Now in its fourth year, the live broadcast provides an enriching experience for students while helping schools to stretch their field trip dollars. The broadcast is sponsored by BOCES and Time Warner, and available to educational institutions at no cost.
The 2,000-strong Kleinhans audience will consist of students from the Buffalo Public Schools who have been participating in the orchestra's "West Side Connection" program, which combines curriculum provided by the BPO and guest artist visits. This is the fifth year of this successful program. "West Side Connection" is sponsored by Harter Secrest and Emery, the Better Buffalo Fund, and the Buffalo Public Schools. It is a part of the "Music for Youth Series" presented by First Niagara.

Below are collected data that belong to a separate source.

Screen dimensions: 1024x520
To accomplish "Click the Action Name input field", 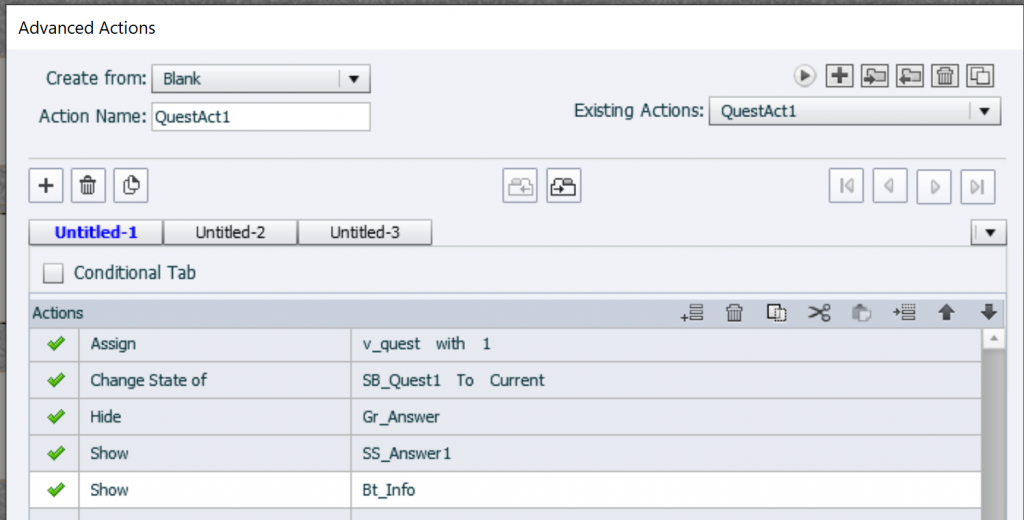I will click(x=260, y=116).
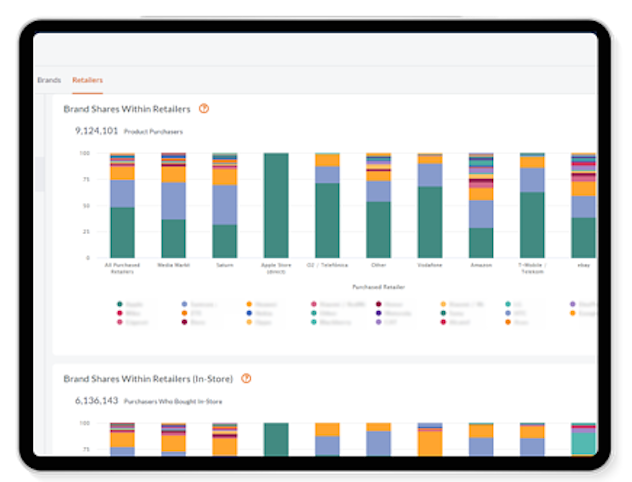Select the Retailers tab
This screenshot has height=482, width=632.
87,80
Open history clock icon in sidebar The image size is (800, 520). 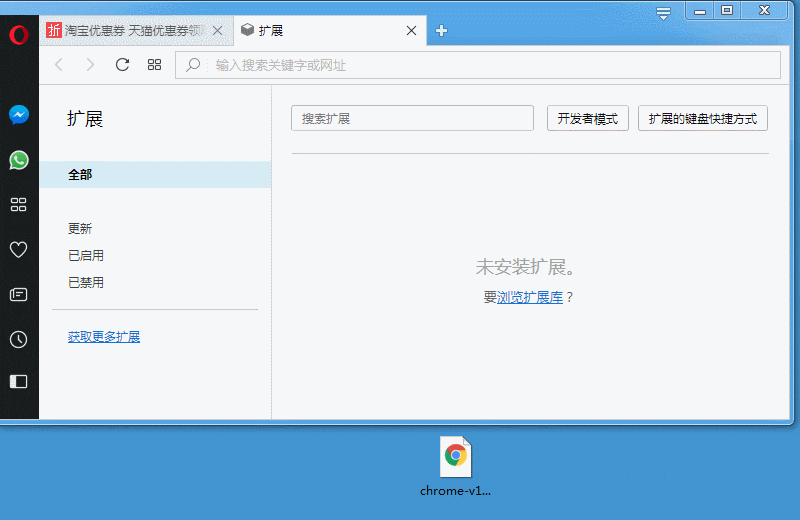(18, 340)
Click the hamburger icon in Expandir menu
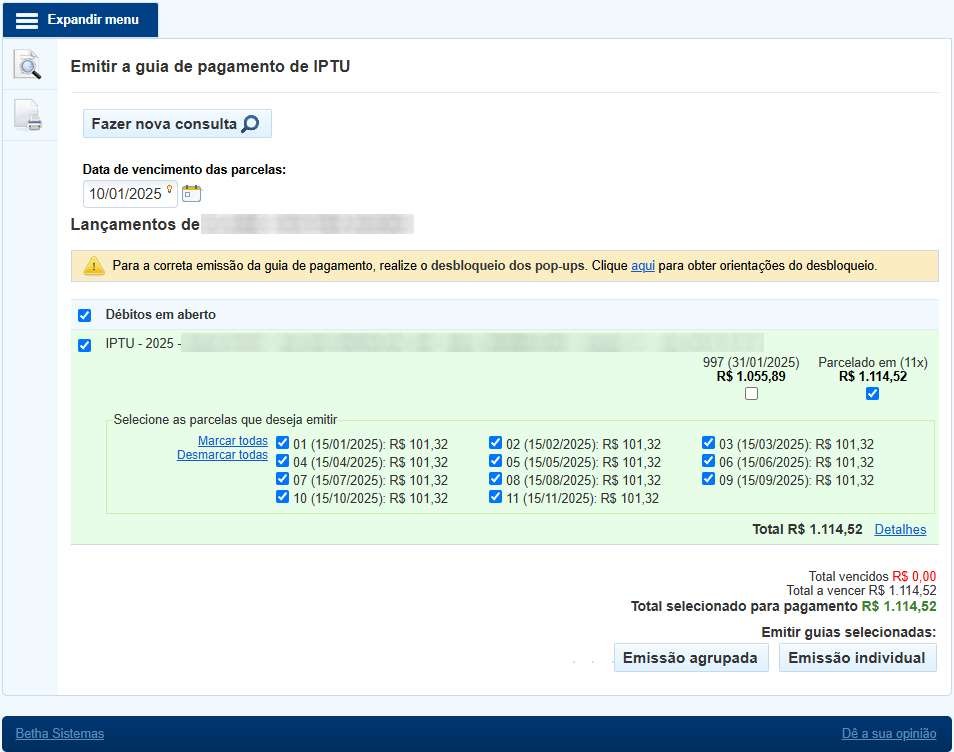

"The Music Is In You" will be conducted by BPO associate conductor Matthew Kraemer. Haitian-American composer Daniel Roumain, who draws his influences from Stravinsky and Jimi Hendrix alike, will come to the region to perform his "Woodbox Violin Concerto." Also making the trip to Buffalo for this concert is 16-year-old cellist Lev Mamuya. Mamuya is the 2013 Sphinx Competition winner, a competition designed to encourage excellence among black and Latino string players. He resides in Roxbury, Mass. Winning this prestigious competition has allowed him to perform with many of the top orchestras across the country. He will perform the third movement of Eduard Lalo's Cello Concerto.
The program also includes Antonin Dvorak's "Carnival Overture;" Charlie Chaplin's "Smile" featuring the Buffalo Visual and Performing Arts Academy's jazz choir; and Mason Bates' "Mothership" for electronica and orchestra.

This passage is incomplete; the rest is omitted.